Document section >>
◇ ◇ ◇ ◇

🛠️Validation logic

The core inscription for each subscription’s issuance will be the DAO-defining inscription, inscribed by the DAO founders, and containing the information defining the legal background of the business. The DAO inscription reference will be further used as the identifier for all subscriptions and products managed by the DAO.

The business logic will be mostly defined by subscription inscriptions, containing the conditions of the “prepayment for goods” subscription contract (i.e. “receive X packs of Y product per T time period”). These inscriptions will be sold during the public fundraising campaign.

The parameters of the subscription will be encoded and inscribed by the DAO, and first inscribed in the “genesis tx” sent to the DAO address – therefore the validator-indexer will consider subscription inscriptions as valid if they’re inscribed (sent in the genesis tx) to the address of the DAO, specified in the DAO’s specification inscription. It is also necessary to check the origination address of the satoshi offset of the inscription, therefore preventing any PSBT misuse and ensuring subscription inscriptions authenticity

To make a protocol self-sustainable, the reference time period of the subscription will be calculated in the Bitcoin blocks.

Every individual product package will also be represented as an inscription, and since the minting of inscriptions will be automatically done by subscription holders, the validator-indexer will employ a complex logic to decide whether the product inscription is valid.

The validator-indexer will consider product instance inscriptions valid if:

  1. inscribed (sent in the genesis tx) on the satoshi owned by a subscription holder, sent to the address of the associated subscription holder, and have a valid Ordinal Recursion reference to the correct subscription inscription;

  2. at the time (block height) of the inscription tx’s confirmation, and considering the history of mints for the specified subscription (sorting by inscription globally unique number), there is an unclaimed balance of the product for the specified subscription.

◇ ◇ ◇ ◇

Data provided >>

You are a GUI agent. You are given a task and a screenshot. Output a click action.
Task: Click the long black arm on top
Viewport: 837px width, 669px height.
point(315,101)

◇ ◇ ◇ ◇

Exercise instructions >>
[1] Answer these questions using the validation logic section:
(a) In what unit is the reference time period of a subscription calculated?
(b) During what event will the subscription inscriptions be sold?
(c) By what are inscriptions sorted when the history of mints for a subscription is considered?
[2] Output the stretch of the validation logic section from "2. at the time" through "the specified subscription.", reproducing it word for word.
[3] Pick up the validation logic section from where it stops and continue it.
The listing that comes after the validation logic section is separate material.

Expected outputs >>
[1]
(a) In Bitcoin blocks.
(b) During the public fundraising campaign.
(c) By inscription globally unique number.

[2]
2. at the time (block height) of the inscription tx’s confirmation, and considering the history of mints for the specified subscription (sorting by inscription globally unique number), there is an unclaimed balance of the product for the specified subscription.

[3]
To support popular wallets and marketplaces that are separating addresses with Ordinals with BTC addresses, Ordinals:goods protocol supports an alternative way of verifying user-inscribed protocol messages authenticity via Orindlas Provenance (child inscriptions).

Protocol also enables every DAO to issue (inscribe) product instance inscriptions not tied to a subscription (i.e. to simply tokenize goods for distribution on the marketplaces). In that case, the subscription reference in the inscription content will be empty, and the validator will consider these inscriptions valid if they were inscribed on the satoshi sent from the address of the DAO.

The goods inscriptions (product instances) also will have a reference to an external product description inscription, together with a subscription inscription, to simplify marketplace listings and goods filtering. The protocol enables one goods inscription to carry several identical items of physical product, to optimize usage of Bitcoin transactions.